Inhibition of spreading, rounding of transformed cells and phosphorylation at tyrosine
Given the circumstantial evidence relating tyrosine phosphorylation to diminished adhesiveness and rounding of transformed and mitotic cells (Burridge et al. 1988), the target of vanadate in this case could be a protein tyrosyl phosphatase. Marchisio et al. (1988) found that 10−6 to 10−4 M vanadate added to BHK21 cells grown overnight on fibronectin caused a dramatic increase in phosphorylation of many proteins at tyrosine residues. A minority of the cells lost stress fibres, and acquired punctate adhesive structures referred to as podosomes, both features of transformed cells. These changes were interpreted as phenotypic transformation resulting from the increased tyrosine phosphorylation. A similar mechanism could also explain the selective rounding by vanadate of transformed cells, given that both ASV- and polyoma-transformed cells (Yonemoto et al. 1987) may be expected to show a larger increase in tyrosine phosphorylation in response to vanadate than untransformed cells.

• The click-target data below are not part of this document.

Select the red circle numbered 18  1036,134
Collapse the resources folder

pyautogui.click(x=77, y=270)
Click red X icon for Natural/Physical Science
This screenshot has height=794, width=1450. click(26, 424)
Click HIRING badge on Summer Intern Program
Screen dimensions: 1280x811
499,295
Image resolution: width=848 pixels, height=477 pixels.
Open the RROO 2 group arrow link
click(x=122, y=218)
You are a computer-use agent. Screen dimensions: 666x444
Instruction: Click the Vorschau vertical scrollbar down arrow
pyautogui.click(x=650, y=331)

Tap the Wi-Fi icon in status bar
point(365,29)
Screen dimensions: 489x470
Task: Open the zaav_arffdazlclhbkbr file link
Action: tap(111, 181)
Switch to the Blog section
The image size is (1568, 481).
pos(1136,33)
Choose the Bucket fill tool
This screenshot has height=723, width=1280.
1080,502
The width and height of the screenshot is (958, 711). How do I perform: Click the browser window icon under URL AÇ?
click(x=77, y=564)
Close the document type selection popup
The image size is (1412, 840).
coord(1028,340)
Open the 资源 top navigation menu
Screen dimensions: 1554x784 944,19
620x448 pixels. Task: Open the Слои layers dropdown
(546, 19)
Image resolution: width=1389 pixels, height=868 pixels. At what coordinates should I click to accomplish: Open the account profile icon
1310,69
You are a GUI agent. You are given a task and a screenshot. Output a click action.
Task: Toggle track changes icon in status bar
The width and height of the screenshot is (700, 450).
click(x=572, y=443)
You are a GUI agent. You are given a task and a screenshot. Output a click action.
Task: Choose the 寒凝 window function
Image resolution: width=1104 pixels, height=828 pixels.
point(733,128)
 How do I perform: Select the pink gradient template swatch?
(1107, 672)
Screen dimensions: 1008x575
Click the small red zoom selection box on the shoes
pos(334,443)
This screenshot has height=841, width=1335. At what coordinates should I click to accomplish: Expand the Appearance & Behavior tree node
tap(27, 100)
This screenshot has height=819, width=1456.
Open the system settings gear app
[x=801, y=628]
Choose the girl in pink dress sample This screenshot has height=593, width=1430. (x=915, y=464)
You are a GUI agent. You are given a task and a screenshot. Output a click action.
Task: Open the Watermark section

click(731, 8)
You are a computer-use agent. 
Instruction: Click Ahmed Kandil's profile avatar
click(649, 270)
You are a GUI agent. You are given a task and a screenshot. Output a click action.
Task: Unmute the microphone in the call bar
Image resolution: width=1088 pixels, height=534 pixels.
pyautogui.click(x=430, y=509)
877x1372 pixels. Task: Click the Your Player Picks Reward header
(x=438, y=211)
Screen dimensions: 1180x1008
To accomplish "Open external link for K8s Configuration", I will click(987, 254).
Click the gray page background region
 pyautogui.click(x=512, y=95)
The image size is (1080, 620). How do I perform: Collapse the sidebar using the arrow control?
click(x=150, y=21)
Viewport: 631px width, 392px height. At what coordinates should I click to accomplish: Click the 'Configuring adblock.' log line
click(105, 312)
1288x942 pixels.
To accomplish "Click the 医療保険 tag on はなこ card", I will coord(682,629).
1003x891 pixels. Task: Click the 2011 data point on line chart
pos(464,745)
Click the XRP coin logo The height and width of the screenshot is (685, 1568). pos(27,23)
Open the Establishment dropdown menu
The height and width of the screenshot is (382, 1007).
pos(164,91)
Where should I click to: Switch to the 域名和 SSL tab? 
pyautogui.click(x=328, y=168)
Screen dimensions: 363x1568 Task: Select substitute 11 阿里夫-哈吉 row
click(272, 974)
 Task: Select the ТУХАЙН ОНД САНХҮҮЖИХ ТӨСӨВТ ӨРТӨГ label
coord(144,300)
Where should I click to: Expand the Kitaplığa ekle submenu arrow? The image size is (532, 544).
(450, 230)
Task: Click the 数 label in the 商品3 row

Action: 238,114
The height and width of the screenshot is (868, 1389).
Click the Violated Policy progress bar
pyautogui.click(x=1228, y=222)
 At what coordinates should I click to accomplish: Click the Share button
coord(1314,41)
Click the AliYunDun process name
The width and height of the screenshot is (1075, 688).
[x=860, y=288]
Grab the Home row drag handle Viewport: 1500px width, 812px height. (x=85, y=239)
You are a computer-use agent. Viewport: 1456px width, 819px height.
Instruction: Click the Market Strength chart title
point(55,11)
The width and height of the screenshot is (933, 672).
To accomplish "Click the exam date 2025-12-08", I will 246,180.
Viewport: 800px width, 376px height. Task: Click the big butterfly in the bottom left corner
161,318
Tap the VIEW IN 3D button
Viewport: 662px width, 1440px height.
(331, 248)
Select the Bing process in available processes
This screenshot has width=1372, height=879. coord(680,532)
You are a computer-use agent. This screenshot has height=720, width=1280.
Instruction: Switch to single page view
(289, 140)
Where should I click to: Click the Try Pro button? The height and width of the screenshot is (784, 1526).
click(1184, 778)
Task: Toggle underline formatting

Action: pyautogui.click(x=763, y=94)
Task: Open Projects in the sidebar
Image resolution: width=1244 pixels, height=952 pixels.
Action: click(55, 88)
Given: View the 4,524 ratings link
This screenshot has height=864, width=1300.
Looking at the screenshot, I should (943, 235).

Thus vanadate-stabilized tyrosine phosphorylation may cause weakening and disassembly of associations between integrins and fibronectin and/or intracellular structures. Grounds for caution are: first, that the rounding induced by vanadate is much slower than by an agent such as EDTA acting directly on integrins (Edwards et al. 1987); and second, that cells can be rounded by oncogenes that do not encode tyrosine kinases (Hunter, 1989). Both suggest that the actual mechanism of rounding may lie several steps downstream from increases in tyrosine phosphorylation, whether induced by oncogenes or by vanadate.
ACKNOWLEDGEMENTS
Clearly, the sensitive enzymes responsible for inhibition of cell-cell adhesion and spreading by vanadate cannot yet be identified. However, aspects of the models suggested here are testable, and as the intracellular events influencing these adhesive phenomena become better understood, inhibition by vanadate is likely to prove informative.